Hong Kong a été le théâtre pendant six mois de manifestations quasi quotidiennes pour défendre les libertés et dénoncer les ingérences de la Chine.

"Délinquants sans scrupules" 

La popularité de ces revendications s'est confirmée lors des élections locales de novembre marquées par un triomphe du camp pro-démocratie, qui a pris le contrôle de 17 des 18 districts du territoire. Le Bureau de liaison, représentant du gouvernement chinois à Hong Kong, a salué jeudi la disqualification des 12 accusés d'avoir "dépassé le cadre de la légalité".

"Comment l'organe législatif de Hong Kong […] peut-il admettre dans sa chambre ces délinquants sans scrupules qui cherchent à détruire (le principe) 'Un pays, deux systèmes' et la prospérité de Hong Kong ?", s'est interrogé le Bureau de liaison dans un communiqué.

Ces disqualifications sont tombées moins de vingt-quatre heures après l'arrestation de quatre étudiants, trois hommes et une femme âgés de 16 à 21 ans, d'anciens membres d'une organisation prônant l'indépendance qui avait annoncé sa dissolution à la veille de l'adoption de la loi sur la sécurité. Ils sont soupçonnés "d'organisation et d'incitation à la sécession", selon la police.

"Nos sources et notre enquête montrent que le groupe a récemment annoncé sur les réseaux sociaux la création d'une organisation qui prône l'indépendance de Hong Kong", a précisé aux journalistes Li Kwai-wah, un officier membre de la nouvelle unité de sécurité nationale créée au sein de la police hongkongaise.

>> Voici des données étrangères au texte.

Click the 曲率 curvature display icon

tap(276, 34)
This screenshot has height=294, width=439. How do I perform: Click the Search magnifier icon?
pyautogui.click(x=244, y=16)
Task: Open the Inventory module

Hong Kong : 12 candidats pro-démocratie disqualifiés des législatives, 4 étudiants militants arrêtés

Dans un communiqué, 'Student Localism', un groupe prônant l'indépendance et dissous en juin, a fait savoir que son ancien dirigeant Tony Chung, 19 ans, faisait partie des personnes arrêtées. Deux autres anciens membres du groupe ont été identifiés par des responsables politiques et des médias locaux.      

"Purge politique"

"Hong Kong est tombée dans une ère de Terreur blanche", ont dénoncé dans la nuit les Student Unions of Higher Institutions, qui chapeautent treize syndicats étudiants.

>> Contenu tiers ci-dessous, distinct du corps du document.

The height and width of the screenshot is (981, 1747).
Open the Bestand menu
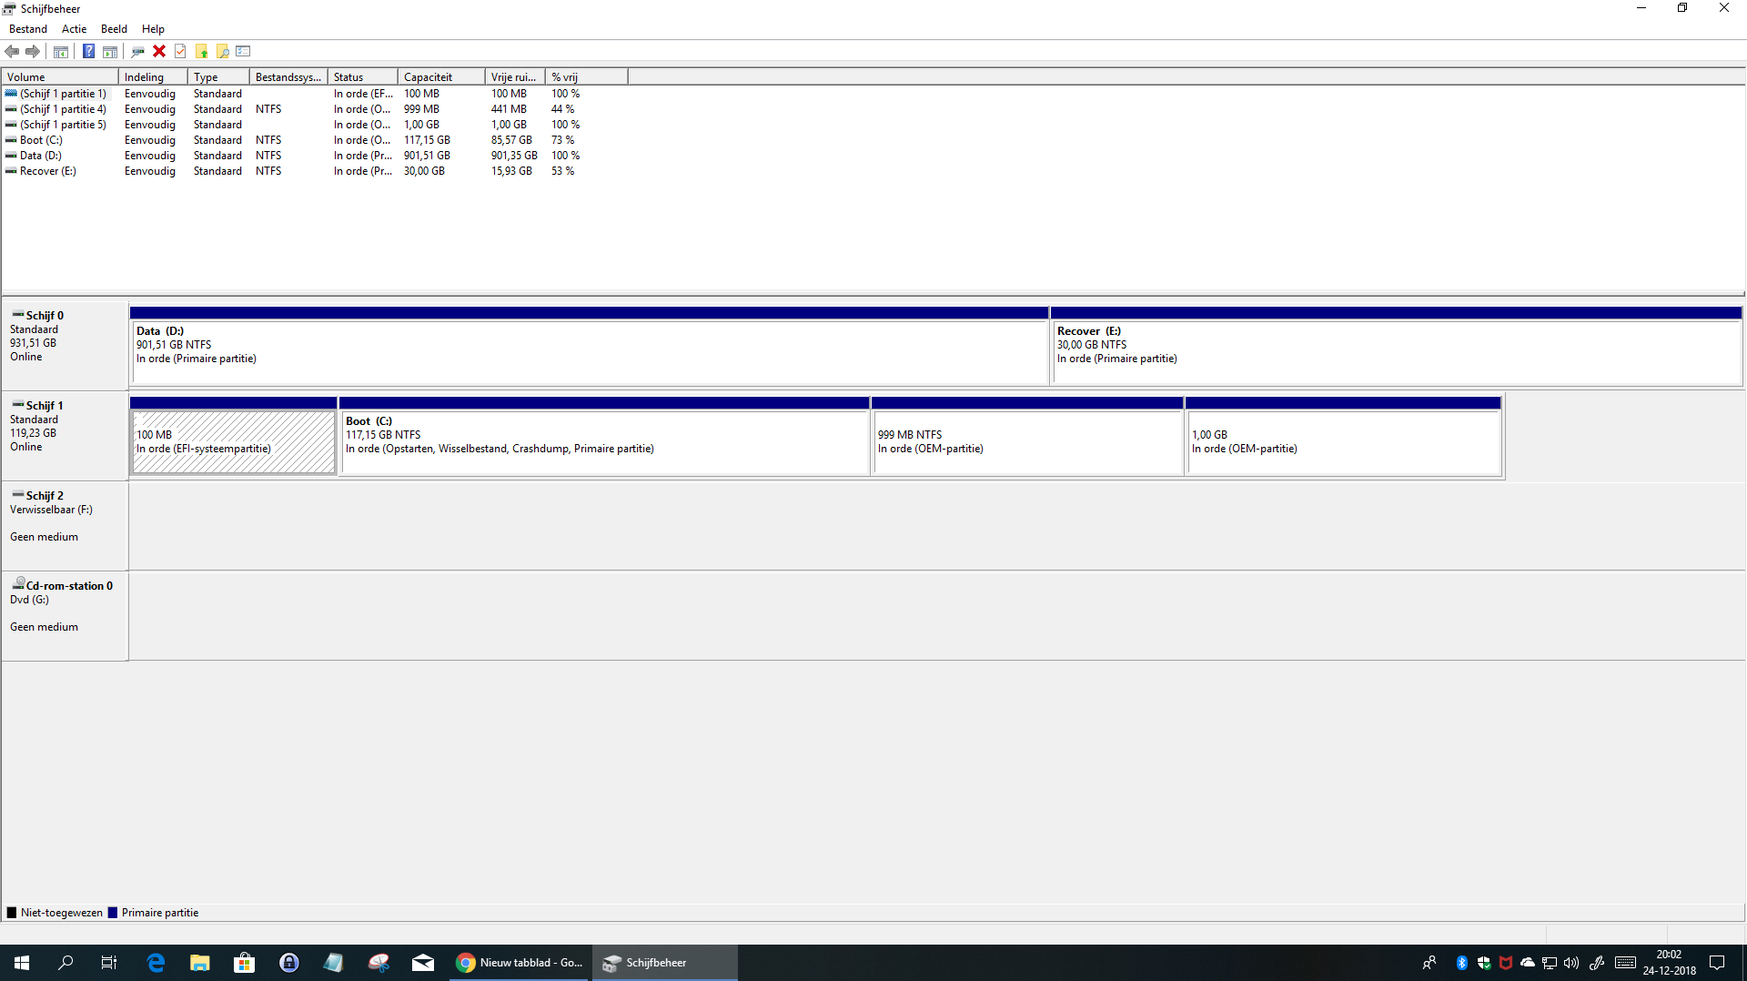point(28,29)
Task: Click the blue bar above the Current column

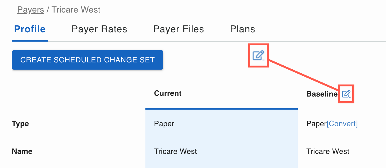Action: [x=222, y=109]
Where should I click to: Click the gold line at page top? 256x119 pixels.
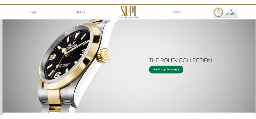coord(128,4)
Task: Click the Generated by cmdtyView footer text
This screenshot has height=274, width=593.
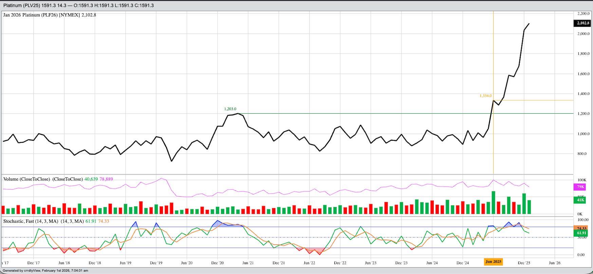Action: click(x=45, y=271)
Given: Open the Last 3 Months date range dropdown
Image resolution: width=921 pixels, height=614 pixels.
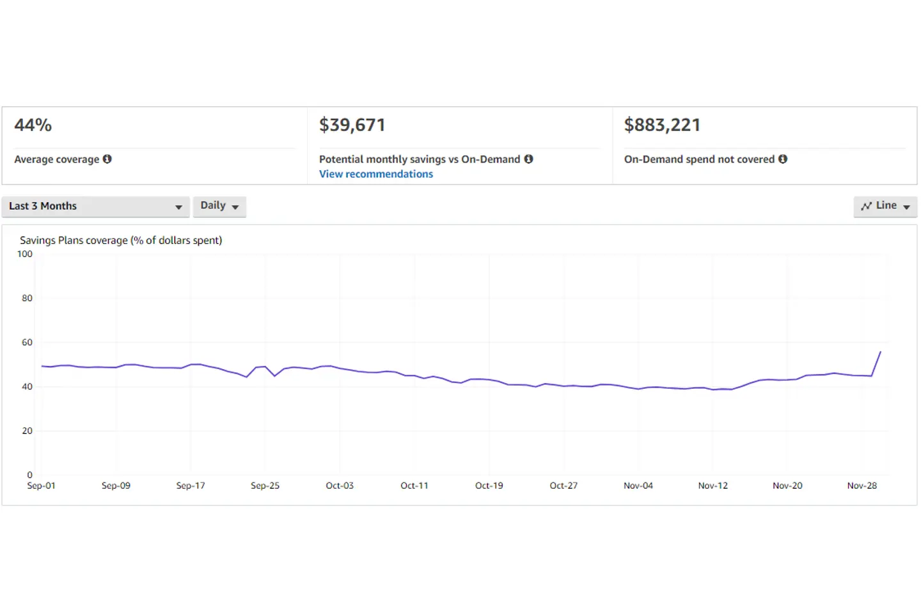Looking at the screenshot, I should coord(95,207).
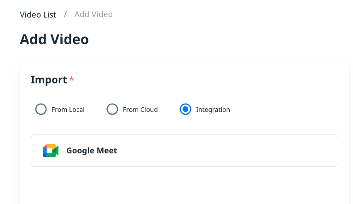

"Il est clair que de plus en plus de Hongkongais auront à endurer […] la terreur communiste."

Nathan Law, compagnon de route de Johua Wong, qui s'est exilé à Londres du fait de la nouvelle loi, a également dénoncé ces arrestations sur Twitter.

"La Terreur blanche, la politique de la peur sont à l'oeuvre à Hong Kong", a-t-il dit. L'expression "Terreur blanche" renvoie en Chine aux périodes de répression politique.

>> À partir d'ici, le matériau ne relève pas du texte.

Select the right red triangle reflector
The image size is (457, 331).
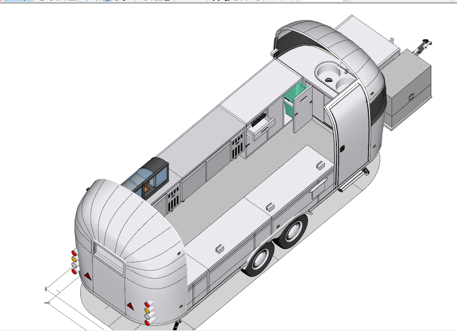130,306
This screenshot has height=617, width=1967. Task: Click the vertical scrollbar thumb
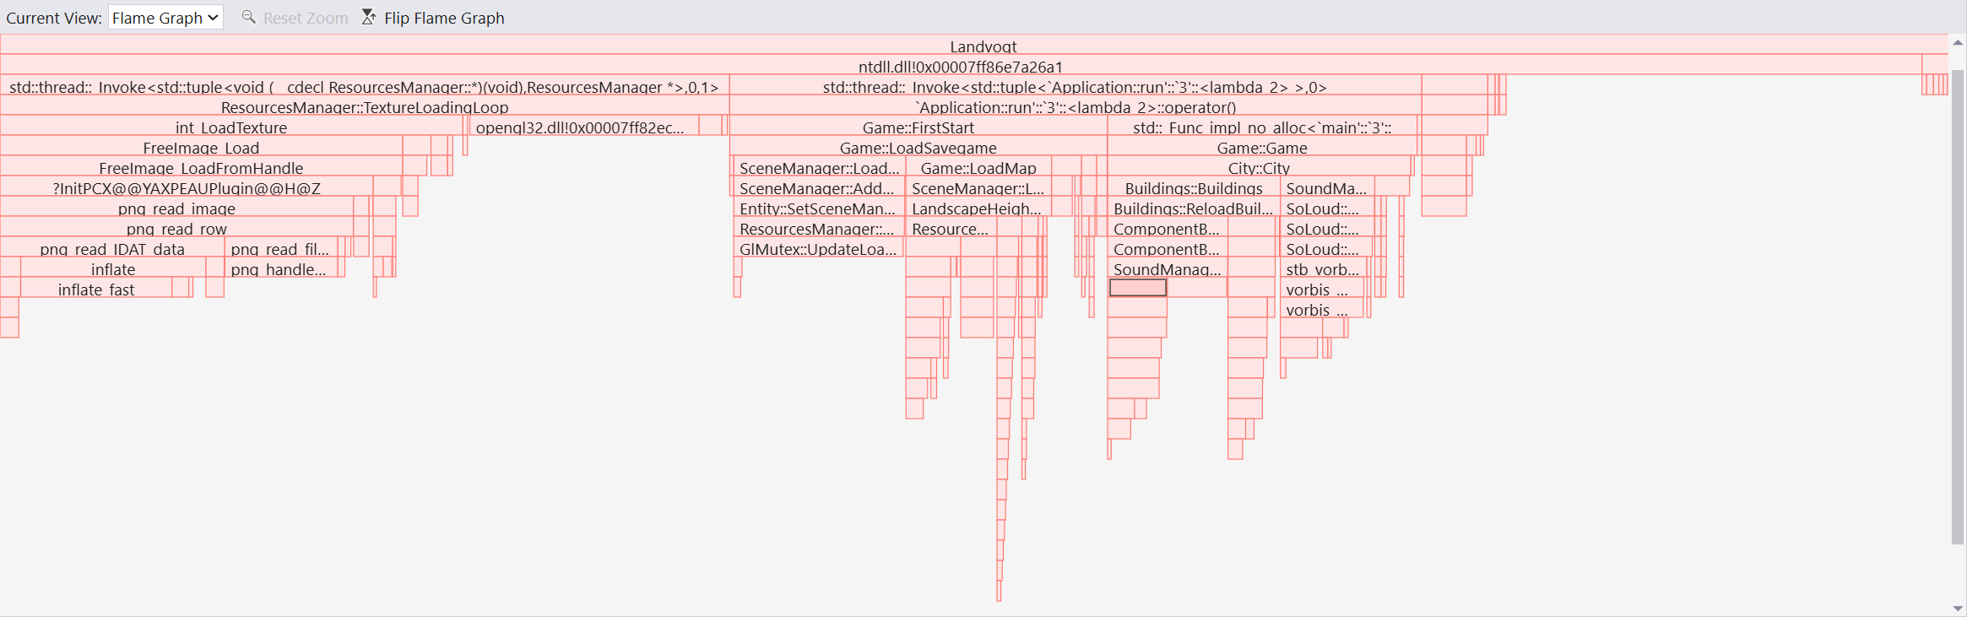pyautogui.click(x=1958, y=304)
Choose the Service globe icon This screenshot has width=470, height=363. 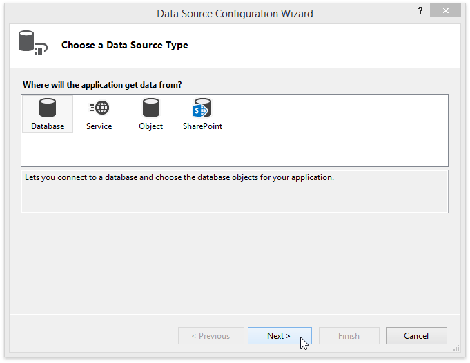coord(99,108)
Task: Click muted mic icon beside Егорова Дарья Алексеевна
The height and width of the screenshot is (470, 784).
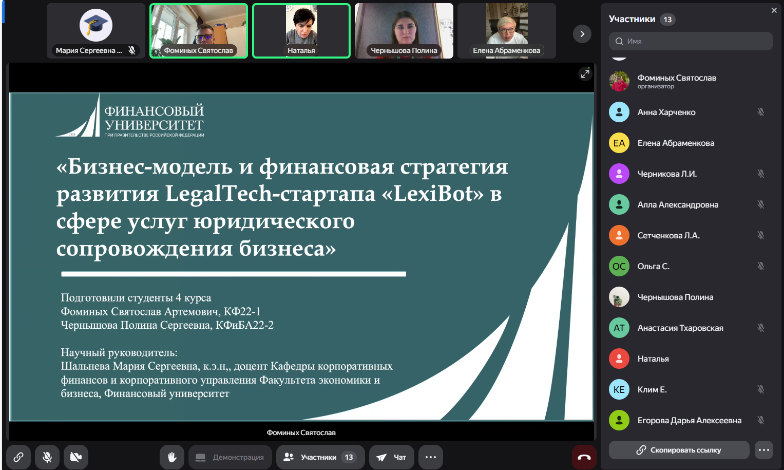Action: tap(760, 420)
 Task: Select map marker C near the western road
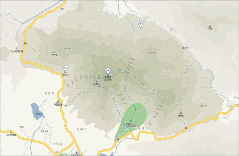point(66,69)
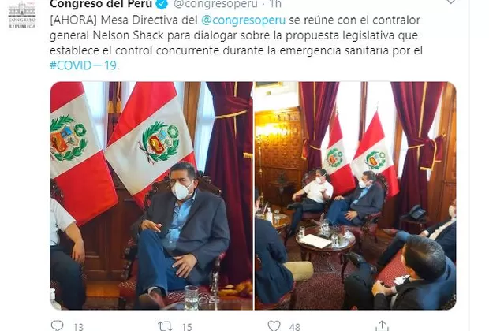Click the reply count 13

pyautogui.click(x=79, y=326)
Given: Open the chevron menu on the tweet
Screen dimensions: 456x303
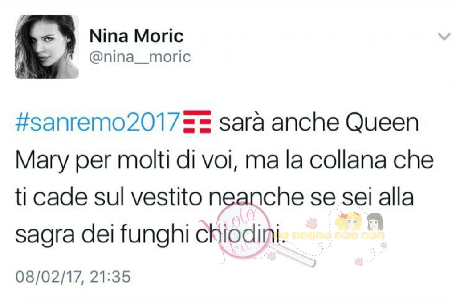Looking at the screenshot, I should [x=444, y=37].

Il a présenté les disqualifications comme une tentative d'aligner LegCo sur le modèle du Parlement chinois et de "supprimer toute forme de résistance à Hong Kong au travers de la peur et de l'intimidation".

Ultime gouverneur britannique de Hong Kong, Chris Patten a vu dans les disqualifications "une purge politique scandaleuse".

"Il est évident qu'il est désormais illégal de croire en la démocratie […]. Il faut s'attendre à de tels agissements dans un État policier", a-t-il dit.

La loi sur la sécurité nationale avait été la  réponse de la Chine aux mois de manifestations souvent violentes à Hong Kong.

Pékin avait expliqué que ce texte était nécessaire pour restaurer l'ordre et agirait comme une épée de Damoclès au-dessus des personnes enfreignant la loi.